GREENBURGH, N.Y. -- The Los Angeles Kings might have gotten the best of “The King” himself, but New York Rangers goaltender Henrik Lundqvist has no regrets about how he played in the Stanley Cup finals.
“I feel like there’s no regrets,” Lundqvist said Monday. “I feel like I prepared the right way and played the way I wanted to. You can always look back and say, ‘I should’ve done this [differently] in different situations.’ But overall I feel like I just need some time to reflect and I’m gonna be happy with this season.”
Lundqvist advanced to the finals for the first time in his nine-year career.

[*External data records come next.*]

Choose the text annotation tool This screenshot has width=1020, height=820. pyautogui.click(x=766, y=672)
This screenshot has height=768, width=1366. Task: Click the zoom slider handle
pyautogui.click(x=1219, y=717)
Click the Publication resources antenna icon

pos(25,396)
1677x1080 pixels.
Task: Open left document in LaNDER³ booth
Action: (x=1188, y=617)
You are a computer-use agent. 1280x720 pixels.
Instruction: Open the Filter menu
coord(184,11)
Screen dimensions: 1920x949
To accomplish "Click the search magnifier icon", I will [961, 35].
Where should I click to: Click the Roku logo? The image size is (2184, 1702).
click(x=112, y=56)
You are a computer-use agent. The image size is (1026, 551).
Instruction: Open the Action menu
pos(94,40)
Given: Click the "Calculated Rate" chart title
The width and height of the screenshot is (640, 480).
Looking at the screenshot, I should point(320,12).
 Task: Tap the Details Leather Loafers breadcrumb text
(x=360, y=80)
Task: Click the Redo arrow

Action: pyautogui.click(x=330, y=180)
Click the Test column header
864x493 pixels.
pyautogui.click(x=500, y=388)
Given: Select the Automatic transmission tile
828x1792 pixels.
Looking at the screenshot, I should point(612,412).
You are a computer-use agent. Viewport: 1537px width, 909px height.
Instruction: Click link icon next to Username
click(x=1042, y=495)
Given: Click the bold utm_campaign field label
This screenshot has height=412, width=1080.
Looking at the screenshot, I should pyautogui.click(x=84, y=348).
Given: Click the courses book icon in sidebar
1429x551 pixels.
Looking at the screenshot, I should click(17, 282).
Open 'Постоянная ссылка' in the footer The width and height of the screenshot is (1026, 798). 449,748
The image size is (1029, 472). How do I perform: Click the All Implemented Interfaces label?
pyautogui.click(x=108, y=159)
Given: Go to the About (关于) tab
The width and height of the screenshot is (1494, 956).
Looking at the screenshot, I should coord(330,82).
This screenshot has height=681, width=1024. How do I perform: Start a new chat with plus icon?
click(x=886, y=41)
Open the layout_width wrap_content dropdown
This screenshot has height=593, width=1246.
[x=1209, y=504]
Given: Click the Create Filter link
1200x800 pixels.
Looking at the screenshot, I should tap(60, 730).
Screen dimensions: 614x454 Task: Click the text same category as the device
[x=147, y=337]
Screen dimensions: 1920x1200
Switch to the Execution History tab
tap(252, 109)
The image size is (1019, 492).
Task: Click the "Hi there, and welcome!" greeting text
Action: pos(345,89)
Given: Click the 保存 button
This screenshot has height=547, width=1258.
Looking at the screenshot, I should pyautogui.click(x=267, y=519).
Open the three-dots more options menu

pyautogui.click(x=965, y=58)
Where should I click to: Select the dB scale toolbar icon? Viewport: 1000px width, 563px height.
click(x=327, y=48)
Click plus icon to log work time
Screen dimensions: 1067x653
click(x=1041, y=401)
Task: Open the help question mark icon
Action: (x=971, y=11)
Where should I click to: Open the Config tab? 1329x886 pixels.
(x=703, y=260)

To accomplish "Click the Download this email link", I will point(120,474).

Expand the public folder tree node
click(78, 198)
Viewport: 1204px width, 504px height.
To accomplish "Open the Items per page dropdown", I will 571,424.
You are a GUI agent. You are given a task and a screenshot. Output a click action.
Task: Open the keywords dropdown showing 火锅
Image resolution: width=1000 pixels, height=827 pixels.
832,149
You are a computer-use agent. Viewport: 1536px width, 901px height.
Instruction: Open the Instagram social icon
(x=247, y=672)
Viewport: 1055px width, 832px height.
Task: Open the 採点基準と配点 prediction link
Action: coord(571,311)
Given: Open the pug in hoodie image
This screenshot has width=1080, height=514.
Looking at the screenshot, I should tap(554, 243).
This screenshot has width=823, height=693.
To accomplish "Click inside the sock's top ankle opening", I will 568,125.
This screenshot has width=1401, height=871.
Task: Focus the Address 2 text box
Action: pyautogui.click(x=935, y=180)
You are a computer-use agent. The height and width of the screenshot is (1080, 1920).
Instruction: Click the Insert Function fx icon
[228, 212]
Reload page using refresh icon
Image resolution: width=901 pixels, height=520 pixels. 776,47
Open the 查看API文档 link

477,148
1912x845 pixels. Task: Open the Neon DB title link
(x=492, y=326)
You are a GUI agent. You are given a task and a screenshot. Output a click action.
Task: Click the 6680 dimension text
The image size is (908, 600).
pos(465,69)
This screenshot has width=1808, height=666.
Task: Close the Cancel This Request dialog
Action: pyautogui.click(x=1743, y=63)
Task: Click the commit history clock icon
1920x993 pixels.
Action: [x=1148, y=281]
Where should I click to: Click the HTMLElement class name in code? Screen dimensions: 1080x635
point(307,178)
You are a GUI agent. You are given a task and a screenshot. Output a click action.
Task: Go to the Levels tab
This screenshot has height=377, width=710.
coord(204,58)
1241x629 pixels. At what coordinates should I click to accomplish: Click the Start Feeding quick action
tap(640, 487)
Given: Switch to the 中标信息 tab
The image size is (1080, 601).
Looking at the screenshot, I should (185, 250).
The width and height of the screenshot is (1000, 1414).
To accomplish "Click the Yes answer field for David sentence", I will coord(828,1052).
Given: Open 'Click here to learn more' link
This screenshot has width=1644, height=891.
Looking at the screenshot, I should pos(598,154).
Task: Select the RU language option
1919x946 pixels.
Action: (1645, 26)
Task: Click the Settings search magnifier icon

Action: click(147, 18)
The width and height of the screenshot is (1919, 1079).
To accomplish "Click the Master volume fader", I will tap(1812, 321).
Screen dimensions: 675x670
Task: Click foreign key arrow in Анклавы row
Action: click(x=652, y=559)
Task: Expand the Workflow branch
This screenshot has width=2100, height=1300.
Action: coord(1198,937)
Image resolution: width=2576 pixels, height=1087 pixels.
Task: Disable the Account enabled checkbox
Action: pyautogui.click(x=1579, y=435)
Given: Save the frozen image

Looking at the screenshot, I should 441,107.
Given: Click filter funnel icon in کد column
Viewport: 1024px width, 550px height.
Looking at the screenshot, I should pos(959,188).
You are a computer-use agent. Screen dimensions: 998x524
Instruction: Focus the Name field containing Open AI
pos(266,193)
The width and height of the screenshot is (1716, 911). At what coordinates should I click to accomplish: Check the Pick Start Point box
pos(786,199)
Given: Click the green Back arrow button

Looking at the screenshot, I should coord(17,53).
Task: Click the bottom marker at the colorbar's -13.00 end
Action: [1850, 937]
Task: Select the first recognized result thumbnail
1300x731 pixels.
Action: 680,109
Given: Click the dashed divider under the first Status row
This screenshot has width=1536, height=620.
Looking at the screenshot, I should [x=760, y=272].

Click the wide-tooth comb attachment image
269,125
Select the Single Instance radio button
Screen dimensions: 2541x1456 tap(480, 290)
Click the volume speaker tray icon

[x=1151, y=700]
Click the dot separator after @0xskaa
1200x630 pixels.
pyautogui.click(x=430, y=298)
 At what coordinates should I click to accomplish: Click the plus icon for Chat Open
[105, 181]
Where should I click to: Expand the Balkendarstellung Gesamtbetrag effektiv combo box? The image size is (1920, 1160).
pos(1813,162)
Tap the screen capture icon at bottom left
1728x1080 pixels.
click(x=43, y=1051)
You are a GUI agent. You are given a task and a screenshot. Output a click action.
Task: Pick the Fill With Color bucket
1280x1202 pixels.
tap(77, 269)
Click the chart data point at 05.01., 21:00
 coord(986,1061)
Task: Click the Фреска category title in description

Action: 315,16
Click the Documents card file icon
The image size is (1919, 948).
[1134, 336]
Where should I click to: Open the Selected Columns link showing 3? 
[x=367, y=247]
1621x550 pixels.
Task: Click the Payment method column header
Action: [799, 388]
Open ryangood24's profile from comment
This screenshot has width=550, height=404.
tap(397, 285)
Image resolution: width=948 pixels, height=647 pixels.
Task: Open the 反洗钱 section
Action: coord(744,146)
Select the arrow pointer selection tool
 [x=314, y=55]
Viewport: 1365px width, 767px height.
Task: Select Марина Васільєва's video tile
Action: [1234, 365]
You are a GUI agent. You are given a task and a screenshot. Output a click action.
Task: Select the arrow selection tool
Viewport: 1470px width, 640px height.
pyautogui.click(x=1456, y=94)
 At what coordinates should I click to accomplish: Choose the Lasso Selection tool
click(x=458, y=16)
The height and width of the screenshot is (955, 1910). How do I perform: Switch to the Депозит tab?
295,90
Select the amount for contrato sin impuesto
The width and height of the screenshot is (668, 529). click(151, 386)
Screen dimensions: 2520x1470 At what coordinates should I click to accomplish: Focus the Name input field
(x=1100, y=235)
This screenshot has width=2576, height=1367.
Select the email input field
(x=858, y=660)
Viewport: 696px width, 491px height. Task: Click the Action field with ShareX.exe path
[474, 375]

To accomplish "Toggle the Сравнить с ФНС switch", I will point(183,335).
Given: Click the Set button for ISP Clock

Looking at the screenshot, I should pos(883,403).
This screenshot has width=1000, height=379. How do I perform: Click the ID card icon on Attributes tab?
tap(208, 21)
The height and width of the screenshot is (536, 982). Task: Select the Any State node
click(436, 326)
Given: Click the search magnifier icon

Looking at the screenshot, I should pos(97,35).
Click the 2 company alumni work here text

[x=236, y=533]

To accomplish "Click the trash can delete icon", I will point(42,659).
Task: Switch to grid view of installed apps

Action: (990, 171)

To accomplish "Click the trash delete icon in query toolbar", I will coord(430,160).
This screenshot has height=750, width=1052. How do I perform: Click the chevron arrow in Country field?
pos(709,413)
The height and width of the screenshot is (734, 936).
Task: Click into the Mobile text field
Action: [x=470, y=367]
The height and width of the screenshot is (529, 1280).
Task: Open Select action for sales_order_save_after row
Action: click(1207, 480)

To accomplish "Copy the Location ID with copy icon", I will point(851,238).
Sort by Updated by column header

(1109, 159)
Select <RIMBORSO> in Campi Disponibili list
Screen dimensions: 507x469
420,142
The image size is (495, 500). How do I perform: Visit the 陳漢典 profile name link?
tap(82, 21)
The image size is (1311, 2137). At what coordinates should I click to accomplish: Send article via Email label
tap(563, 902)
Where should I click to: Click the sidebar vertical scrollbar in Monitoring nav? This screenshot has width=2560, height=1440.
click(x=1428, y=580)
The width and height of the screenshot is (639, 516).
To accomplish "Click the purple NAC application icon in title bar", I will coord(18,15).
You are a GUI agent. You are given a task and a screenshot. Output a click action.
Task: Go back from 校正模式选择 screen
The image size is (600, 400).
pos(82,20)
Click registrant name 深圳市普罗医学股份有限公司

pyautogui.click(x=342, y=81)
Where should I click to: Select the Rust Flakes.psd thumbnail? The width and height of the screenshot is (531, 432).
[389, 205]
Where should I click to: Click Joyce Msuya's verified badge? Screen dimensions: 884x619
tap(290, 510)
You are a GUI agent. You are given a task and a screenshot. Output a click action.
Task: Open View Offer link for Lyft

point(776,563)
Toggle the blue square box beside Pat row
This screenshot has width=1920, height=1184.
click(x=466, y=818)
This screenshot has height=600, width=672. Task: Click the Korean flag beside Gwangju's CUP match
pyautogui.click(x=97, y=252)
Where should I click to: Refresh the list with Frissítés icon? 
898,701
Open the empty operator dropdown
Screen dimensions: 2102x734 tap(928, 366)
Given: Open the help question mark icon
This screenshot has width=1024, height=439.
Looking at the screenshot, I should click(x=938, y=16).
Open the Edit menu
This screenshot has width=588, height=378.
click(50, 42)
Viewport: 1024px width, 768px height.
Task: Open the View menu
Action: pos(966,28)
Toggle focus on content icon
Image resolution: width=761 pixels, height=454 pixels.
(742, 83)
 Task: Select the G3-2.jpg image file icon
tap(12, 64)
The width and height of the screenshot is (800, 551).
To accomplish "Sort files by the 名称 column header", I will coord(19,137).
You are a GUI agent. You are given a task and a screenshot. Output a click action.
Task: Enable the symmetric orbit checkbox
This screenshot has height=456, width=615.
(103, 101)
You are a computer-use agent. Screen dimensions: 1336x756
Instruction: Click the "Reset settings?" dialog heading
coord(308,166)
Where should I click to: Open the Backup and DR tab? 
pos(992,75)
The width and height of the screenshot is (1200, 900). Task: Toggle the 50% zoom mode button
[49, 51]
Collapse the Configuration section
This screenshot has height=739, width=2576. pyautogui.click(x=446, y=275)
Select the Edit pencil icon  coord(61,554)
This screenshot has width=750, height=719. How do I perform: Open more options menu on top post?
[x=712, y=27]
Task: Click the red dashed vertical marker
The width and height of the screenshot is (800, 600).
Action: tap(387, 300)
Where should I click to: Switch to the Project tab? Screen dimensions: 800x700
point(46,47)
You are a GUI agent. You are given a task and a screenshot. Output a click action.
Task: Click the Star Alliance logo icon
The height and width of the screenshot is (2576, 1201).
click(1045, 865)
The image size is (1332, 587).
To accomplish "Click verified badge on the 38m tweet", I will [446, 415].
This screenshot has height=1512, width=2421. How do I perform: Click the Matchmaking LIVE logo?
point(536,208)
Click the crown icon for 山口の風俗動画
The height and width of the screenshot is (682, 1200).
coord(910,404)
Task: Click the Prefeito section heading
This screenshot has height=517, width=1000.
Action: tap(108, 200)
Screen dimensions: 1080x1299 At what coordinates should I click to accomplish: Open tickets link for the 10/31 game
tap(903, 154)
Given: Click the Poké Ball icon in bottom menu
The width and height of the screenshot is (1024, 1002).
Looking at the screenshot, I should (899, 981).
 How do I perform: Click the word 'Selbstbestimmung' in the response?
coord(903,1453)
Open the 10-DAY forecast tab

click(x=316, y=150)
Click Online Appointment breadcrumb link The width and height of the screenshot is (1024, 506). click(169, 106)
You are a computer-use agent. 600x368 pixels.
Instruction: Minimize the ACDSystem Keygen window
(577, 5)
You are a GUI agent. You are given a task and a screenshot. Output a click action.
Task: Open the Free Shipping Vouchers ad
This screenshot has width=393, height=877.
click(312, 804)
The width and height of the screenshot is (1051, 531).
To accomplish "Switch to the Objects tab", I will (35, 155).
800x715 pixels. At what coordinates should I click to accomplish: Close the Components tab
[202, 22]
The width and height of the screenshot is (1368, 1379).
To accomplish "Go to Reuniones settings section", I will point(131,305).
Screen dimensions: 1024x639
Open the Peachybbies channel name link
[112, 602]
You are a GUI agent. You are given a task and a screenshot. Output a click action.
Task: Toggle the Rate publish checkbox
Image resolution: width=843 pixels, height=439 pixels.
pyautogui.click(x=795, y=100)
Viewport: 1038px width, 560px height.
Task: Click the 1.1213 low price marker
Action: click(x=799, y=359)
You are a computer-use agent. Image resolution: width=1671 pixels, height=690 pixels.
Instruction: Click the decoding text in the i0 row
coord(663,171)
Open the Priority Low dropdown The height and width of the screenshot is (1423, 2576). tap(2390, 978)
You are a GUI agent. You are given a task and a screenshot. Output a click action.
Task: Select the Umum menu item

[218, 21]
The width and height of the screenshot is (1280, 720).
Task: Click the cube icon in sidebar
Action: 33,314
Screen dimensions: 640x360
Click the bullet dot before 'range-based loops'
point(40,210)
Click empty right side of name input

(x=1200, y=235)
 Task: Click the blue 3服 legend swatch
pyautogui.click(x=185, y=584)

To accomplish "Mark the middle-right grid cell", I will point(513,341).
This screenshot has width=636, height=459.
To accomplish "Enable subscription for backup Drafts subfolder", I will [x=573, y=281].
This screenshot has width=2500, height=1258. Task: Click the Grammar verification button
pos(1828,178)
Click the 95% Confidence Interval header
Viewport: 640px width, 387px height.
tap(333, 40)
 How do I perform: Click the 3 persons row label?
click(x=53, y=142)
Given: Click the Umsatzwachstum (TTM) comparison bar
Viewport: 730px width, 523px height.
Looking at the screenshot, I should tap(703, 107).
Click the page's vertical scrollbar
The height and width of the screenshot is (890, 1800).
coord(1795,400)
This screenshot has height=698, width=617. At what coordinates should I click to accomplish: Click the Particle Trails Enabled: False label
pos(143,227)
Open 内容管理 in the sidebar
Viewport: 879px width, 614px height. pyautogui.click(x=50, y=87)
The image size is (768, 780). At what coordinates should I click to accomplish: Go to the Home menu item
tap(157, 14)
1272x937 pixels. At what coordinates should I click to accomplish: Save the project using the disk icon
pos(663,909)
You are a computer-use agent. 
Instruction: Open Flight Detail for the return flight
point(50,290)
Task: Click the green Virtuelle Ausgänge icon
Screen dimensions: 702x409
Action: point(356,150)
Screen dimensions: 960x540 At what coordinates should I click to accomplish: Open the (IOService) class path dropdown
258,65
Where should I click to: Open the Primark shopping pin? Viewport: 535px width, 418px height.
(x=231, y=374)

He was happy about that. He just wasn’t happy to lose.
The 32-year-old, after all, has already accomplished so much. He won the Vezina Trophy in 2012 and is the only goaltender in NHL history to record at least 30 wins in each of his first seven seasons. He holds the Rangers’ franchise records for regular-season (309) and playoff wins (43). He even captured a gold medal for Sweden in 2006. Still, his first Stanley Cup title has eluded him so far.
Not that it’s Lundqvist’s fault or anything. He got off to a really poor start in 2013-14. In December, he made 10 starts, posting a 3.08 goals-against average and an .889 save percentage. But then the calendar turned, and everything changed. Lundqvist went from playing ordinary hockey to playing extraordinary hockey once again.
He closed out the regular season by going 21-9-3. He also backstopped Sweden to a silver medal at the Olympics in Sochi.
In the playoffs, Lundqvist turned it up another notch. He won a pair of Game 7s. In Pittsburgh, Lundqvist had arguably his finest game as a Ranger, making 35 saves -- 13 of them in the third period -- to lead his team to the Eastern Conference finals. Then, in Game 6 against Montreal at Madison Square Garden, he made arguably the finest save of his career, twirling, dropping his stick and stoning Thomas Vanek with his blocker in the second period.
Lundqvist wound up allowing 15 goals during the finals, but his save percentage was .923. In the last two games, he allowed just four goals on 92 shots. He was truly terrific, performing valiantly in defeat.
“I really tried to challenge myself to leave everything out there,” Lundqvist said. “You learn a lot from it and you appreciate those moments, for sure, but it’s gonna be a couple weeks now where it's gonna hurt a little bit, there’s no question about it.”
Lundqvist’s seven-year, $59.5 million extension kicks in starting in 2014-15. He has proven himself as the face of the franchise. Still, he wants that title. That’s why he remains so dejected -- even now.
“You marvel at the way he plays, but you want to drive right behind him and excel at your game,” defenseman Ryan McDonagh said. “He leads by his play, his play speaks for itself and his passion to win and his passion to get better every year is unbelievable.
“This is my fourth season with him and he continues to amaze me with what he does out there and he understands the expectations every year here that we wanna be a championship team, and he’s gonna be the reason for sure one day.”